The inverse is computed by solving the linear system

\[ A_j C_j = I \]

where I is the identity matrix, and \(A_j\) is factorized as \(A_j = L_j U_j\) as given by GETRF_NPVT_STRIDED_BATCHED.

Parameters
  • [in] handle: rocblas_handle.

  • [in] n: rocblas_int. n >= 0.

    The number of rows and columns of all matrices A_j in the batch.

  • [in] A: pointer to type.
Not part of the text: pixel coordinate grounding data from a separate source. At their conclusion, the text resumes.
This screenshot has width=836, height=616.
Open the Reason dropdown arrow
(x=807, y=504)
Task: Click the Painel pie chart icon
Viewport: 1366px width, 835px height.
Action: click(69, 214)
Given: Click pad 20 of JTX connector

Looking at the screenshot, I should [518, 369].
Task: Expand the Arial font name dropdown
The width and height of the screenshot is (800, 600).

Array on the GPU (the size depends on the value of strideA).

    The factors L_j and U_j of the factorization A_j = L_j*U_j returned by

    GETRF_NPVT_STRIDED_BATCHED.

  • [in] lda: rocblas_int. lda >= n.

    Specifies the leading dimension of matrices A_j.

  • [in] strideA: rocblas_stride.

    Stride from the start of one matrix A_j to the next one A_(j+1). There is no restriction for the value of strideA. Normal use case is strideA >= lda*n

  • [out] C: pointer to type. Array on the GPU (the size depends on the value of strideC).

    If info[j] = 0, the inverse of matrices A_j. Otherwise, undefined.

  • [in] ldc: rocblas_int. ldc >= n.

    Specifies the leading dimension of C_j.

  • [in] strideC: rocblas_stride.

    Stride from the start of one matrix C_j to the next one C_(j+1). There is no restriction for the value of strideC. Normal use case is strideC >= ldc*n

  • [out] info: pointer to rocblas_int. Array of batch_count integers on the GPU.

    If info[j] = 0, successful exit for inversion of A_j. If info[j] = i > 0, U_j is singular. U_j[i,i] is the first zero pivot.

  • [in] batch_count: rocblas_int. batch_count >= 0.

    Number of matrices in the batch.